Utah is the most recent position to limit access to restrooms for trans people.

After its Republican-controlled Senate passed a measure on Friday mandating that people use restrooms and locker rooms in public schools and government-owned buildings that match their gender assigned at birth, Utah is poised to become the next state to control bathroom entry for transgender people.

According to the law, transgender people can prove they underwent gender-affirming surgery and changed the sex on their birth certificate in order to refute a claim that they are in the wrong bath. Opponents pointed out that many trans people don’t want to have surgery and that not all states permit people to change their birth certificates.

Republican Governor Spencer Cox is currently deliberating on the measure. He hasn’t indicated whether he’ll sign it.

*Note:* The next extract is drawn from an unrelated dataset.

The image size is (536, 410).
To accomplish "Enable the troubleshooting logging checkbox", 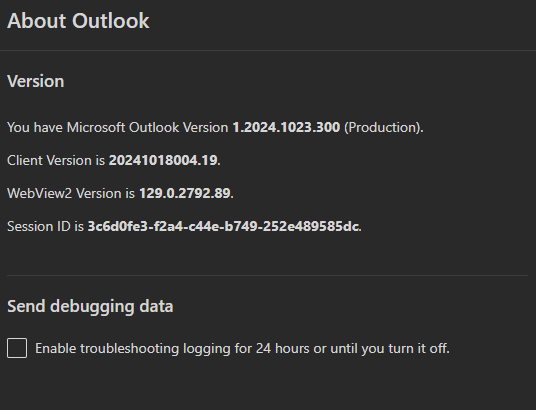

His office did not respond right away to a Friday message asking for comment.

In addition, the law mandates that schools develop “privacy plans” for trans students and other individuals who might not feel at ease using group restrooms, such as by allowing them to use a faculty restroom, which perhaps could “out” trans students, according to opponents.

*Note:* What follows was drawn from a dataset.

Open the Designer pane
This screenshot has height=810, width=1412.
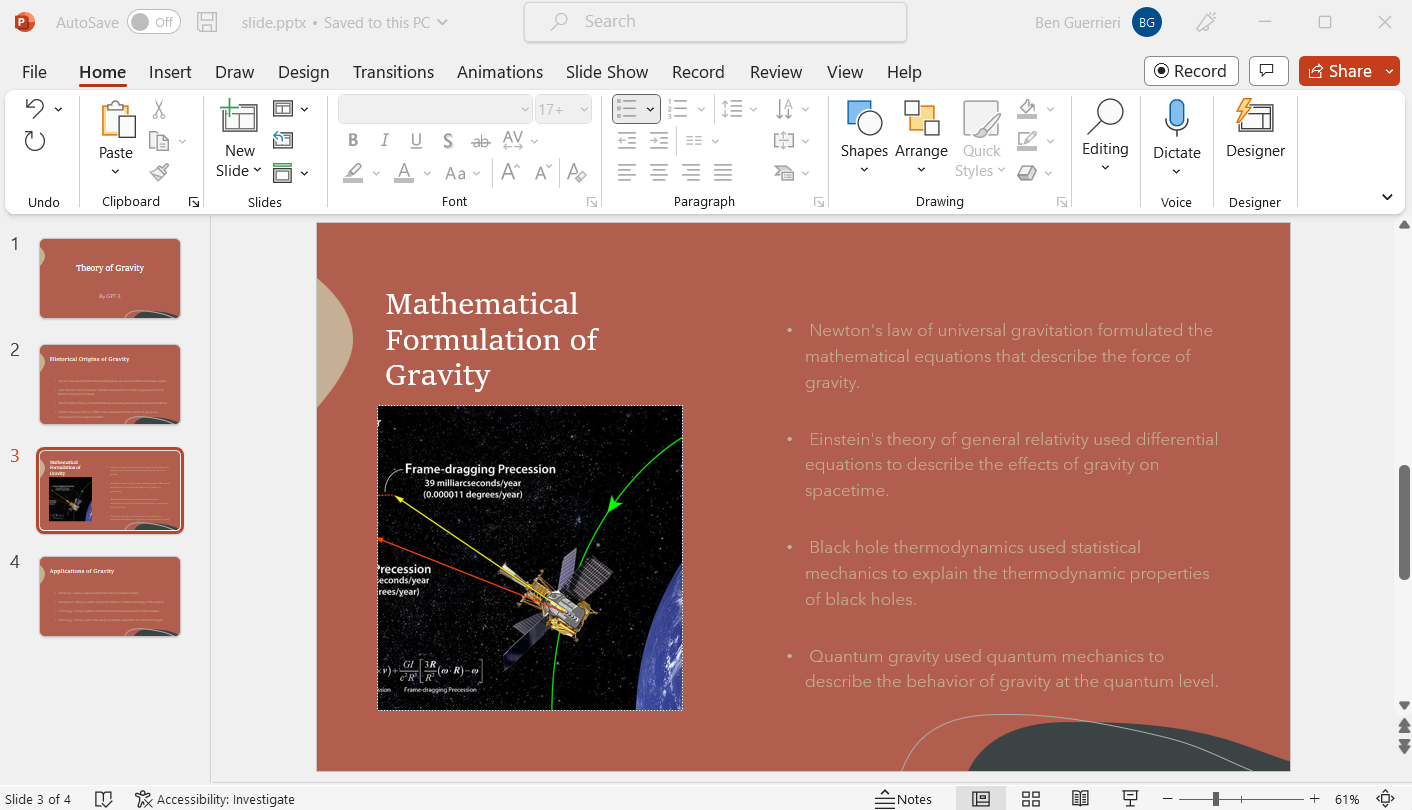[1255, 130]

Alabama, Arkansas, Florida, Iowa, Kansas, Kentucky, North Dakota, Oklahoma, and Tennessee are just a few of the states that have passed legislation aimed at limiting the types of restrooms that transgender people can use. This time, the government of West Virginia is debating passing a transgender bathroom bill for schoolchildren.

Federal appeals judges disagree on whether it is against federal laws or the Constitution for school policies to impose limitations on which bathrooms transgender students can utilize. The 7th U.S. Circuit Court of Appeals’ decision upholding an order granting trans kids access to the kids’ restroom at a school in Indiana was recently rejected by the US Supreme Court.

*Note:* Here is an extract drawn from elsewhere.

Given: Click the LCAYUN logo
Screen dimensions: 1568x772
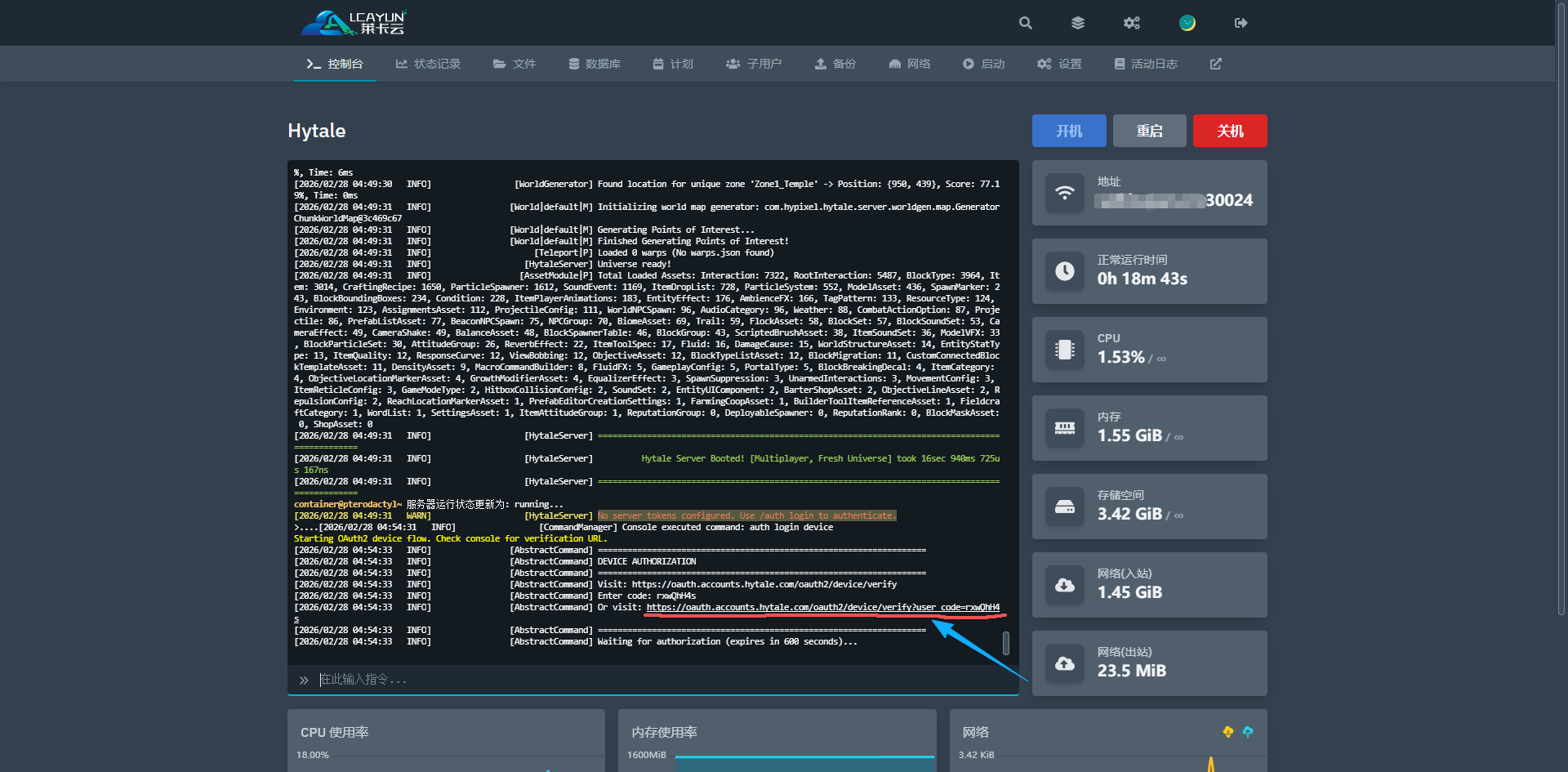Looking at the screenshot, I should (x=354, y=23).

In order to improve privacy protections in existing government buildings, the Utah act asks the state to think about adding more solitary tenancy bathrooms to any new government structures. It did not offer any money for these improvements.

Republican Rep. Kera Birkeland, the sponsor, claimed that she was attempting to outlaw a naked man using the restroom with an 8-year-old woman. She claimed that incident occurred at a public service in Salt Lake County, and authorities claimed they were powerless to intervene because the person claimed to be trans.

The legislation, according to critics, should focus on the behavior rather than trans residents and visitors.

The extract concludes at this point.